(TASK REQUIREMENTS) Copy out each of the lines below word for word, with no changes.

(STORED RECORDS)
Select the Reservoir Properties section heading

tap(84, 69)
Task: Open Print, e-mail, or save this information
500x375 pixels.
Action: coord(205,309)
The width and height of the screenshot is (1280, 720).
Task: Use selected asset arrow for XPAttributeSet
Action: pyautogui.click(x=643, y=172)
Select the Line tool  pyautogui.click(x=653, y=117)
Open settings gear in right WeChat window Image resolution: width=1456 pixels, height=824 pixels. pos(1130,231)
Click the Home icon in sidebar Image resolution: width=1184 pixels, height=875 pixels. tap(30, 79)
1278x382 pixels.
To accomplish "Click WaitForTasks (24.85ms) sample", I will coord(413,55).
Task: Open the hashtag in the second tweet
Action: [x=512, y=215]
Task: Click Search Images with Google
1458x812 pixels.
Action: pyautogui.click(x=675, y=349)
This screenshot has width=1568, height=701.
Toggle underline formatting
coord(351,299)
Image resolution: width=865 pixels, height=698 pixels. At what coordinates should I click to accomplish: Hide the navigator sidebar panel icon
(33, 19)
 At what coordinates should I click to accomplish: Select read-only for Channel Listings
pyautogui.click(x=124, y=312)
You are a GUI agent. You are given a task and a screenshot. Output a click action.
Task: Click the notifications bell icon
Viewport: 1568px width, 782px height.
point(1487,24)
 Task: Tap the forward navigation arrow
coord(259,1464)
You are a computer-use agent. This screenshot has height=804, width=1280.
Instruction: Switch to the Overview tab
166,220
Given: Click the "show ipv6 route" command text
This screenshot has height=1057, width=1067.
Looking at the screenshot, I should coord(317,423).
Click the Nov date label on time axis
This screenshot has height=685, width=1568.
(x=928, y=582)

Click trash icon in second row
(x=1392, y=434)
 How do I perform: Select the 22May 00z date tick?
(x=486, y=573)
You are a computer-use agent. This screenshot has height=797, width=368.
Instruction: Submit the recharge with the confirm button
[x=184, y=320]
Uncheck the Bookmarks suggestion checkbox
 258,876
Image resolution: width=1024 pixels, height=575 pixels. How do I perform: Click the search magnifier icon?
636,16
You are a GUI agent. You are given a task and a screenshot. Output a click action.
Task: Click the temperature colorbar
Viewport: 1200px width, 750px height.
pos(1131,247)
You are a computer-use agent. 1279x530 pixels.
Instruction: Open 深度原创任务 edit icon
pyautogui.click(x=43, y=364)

(TASK OUTPUT)
Select the Reservoir Properties section heading

tap(84, 69)
Task: Open Print, e-mail, or save this information
500x375 pixels.
Action: coord(205,309)
The width and height of the screenshot is (1280, 720).
Task: Use selected asset arrow for XPAttributeSet
Action: pyautogui.click(x=643, y=172)
Select the Line tool  pyautogui.click(x=653, y=117)
Open settings gear in right WeChat window Image resolution: width=1456 pixels, height=824 pixels. pos(1130,231)
Click the Home icon in sidebar Image resolution: width=1184 pixels, height=875 pixels. tap(30, 79)
1278x382 pixels.
To accomplish "Click WaitForTasks (24.85ms) sample", I will coord(413,55).
Task: Open the hashtag in the second tweet
Action: [x=512, y=215]
Task: Click Search Images with Google
1458x812 pixels.
Action: pyautogui.click(x=675, y=349)
This screenshot has width=1568, height=701.
Toggle underline formatting
coord(351,299)
Image resolution: width=865 pixels, height=698 pixels. At what coordinates should I click to accomplish: Hide the navigator sidebar panel icon
(33, 19)
 At what coordinates should I click to accomplish: Select read-only for Channel Listings
pyautogui.click(x=124, y=312)
You are a GUI agent. You are given a task and a screenshot. Output a click action.
Task: Click the notifications bell icon
Viewport: 1568px width, 782px height.
point(1487,24)
 Task: Tap the forward navigation arrow
coord(259,1464)
You are a computer-use agent. This screenshot has height=804, width=1280.
Instruction: Switch to the Overview tab
166,220
Given: Click the "show ipv6 route" command text
This screenshot has height=1057, width=1067.
Looking at the screenshot, I should coord(317,423).
Click the Nov date label on time axis
This screenshot has height=685, width=1568.
(x=928, y=582)

Click trash icon in second row
(x=1392, y=434)
 How do I perform: Select the 22May 00z date tick?
(x=486, y=573)
You are a computer-use agent. This screenshot has height=797, width=368.
Instruction: Submit the recharge with the confirm button
[x=184, y=320]
Uncheck the Bookmarks suggestion checkbox
 258,876
Image resolution: width=1024 pixels, height=575 pixels. How do I perform: Click the search magnifier icon?
636,16
You are a GUI agent. You are given a task and a screenshot. Output a click action.
Task: Click the temperature colorbar
Viewport: 1200px width, 750px height.
pos(1131,247)
You are a computer-use agent. 1279x530 pixels.
Instruction: Open 深度原创任务 edit icon
pyautogui.click(x=43, y=364)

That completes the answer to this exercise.